Yes. Companies registered abroad cannot become residents of Defence City. Companies with connections to the aggressor state, sanctioned entities, or undisclosed beneficial owners are also excluded.
The regime is designed specifically for Ukrainian companies with transparent ownership structures and Ukrainian beneficiaries.

Can companies lose their residency?
Yes. Companies may voluntarily withdraw by submitting a request. If the government initiates removal, the case must go through a review process. Residency cannot be revoked automatically — it requires a justified decision by the Ministry of Defence, possibly involving other authorities such as the tax service or security agencies.
Removal may occur if a company violates the established criteria, for example:
- having links to sanctioned individuals
- failing to meet the 75% qualifying revenue requirement
- failing to disclose beneficial owners.
How many residents does the government expect?
I have heard estimates of 50–60 companies, but personally, I believe the number may be significantly higher. Earlier versions of the legislation had much stricter requirements, which only 10–15 companies could meet.
Now the framework allows even subcontractors to qualify, so the final number will depend on the manufacturers. I believe we could see around 100 companies by the end of 2026, with further growth in 2027.
How does Defence City compare with Diia City?

Diia City is designed for IT companies, while Defence City is focused on defence manufacturers.
Some defence companies — such as developers of UAVs, electronic warfare systems, or military software — may qualify for both regimes.
However, companies producing heavy armoured vehicles, ammunition, or other hardware cannot join Diia City. A company that is already a Diia City resident can also join Defence City, but it will not be able to use Defence City tax benefits simultaneously.
However, it will still gain access to other advantages, such as:
- export facilitation
- relocation support
- data protection in state registries.
I also expect additional benefits for Defence City residents in the future, such as faster access to government grants.
Companies must therefore evaluate which tax model is more advantageous. For example, if a company plans to build a new factory or launch new production lines, the Defence City income tax exemption could be beneficial because profits would be reinvested anyway.

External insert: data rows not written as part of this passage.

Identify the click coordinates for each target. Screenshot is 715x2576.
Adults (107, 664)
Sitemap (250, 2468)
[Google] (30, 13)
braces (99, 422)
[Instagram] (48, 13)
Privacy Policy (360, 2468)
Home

A simple example: Let’s say a company earns $1 million in profit. Under the standard tax system, it would pay an 18% corporate income tax of $180,000.
If the company is a Defence City resident (and not using Diia City tax benefits), it can avoid paying this tax — but must reinvest the entire $1 million into development, modernisation, or expansion. In other words, companies can remain residents of both regimes but must choose which tax benefits to use.
Does participation mean more inspections?
No. The only obligation is to submit reports. No additional regulatory burdens or interference in business operations are expected. However, the Ministry of Defence will have access to residents’ financial information.
What concerns do manufacturers have?
From what we hear, manufacturers are mostly concerned about the limited list of eligible product categories. For example, communications equipment — such as radio manufacturers — is not currently included. Fibre-optic manufacturers cannot join yet either.
But the regime was designed specifically for companies in the defence-industrial complex, so there is a certain logic behind the current scope.
Overall, there are no major objections — mostly uncertainty about how the system will work in practice. I expect 2026 and even 2027 to be a period of stabilisation and refinement for the Defence City regime.
Your personal advice — should companies join?
My role is not to persuade manufacturers, but Defence City genuinely offers interesting and useful opportunities for defence companies. And it may be better to join now, before the program becomes overcrowded.
As someone responsible for government relations, I value feedback from manufacturers. The sooner companies join and begin providing feedback, the sooner we can start improving the system.
Ideally, within a year or a year and a half, Defence City should become a highly effective and well-refined regime.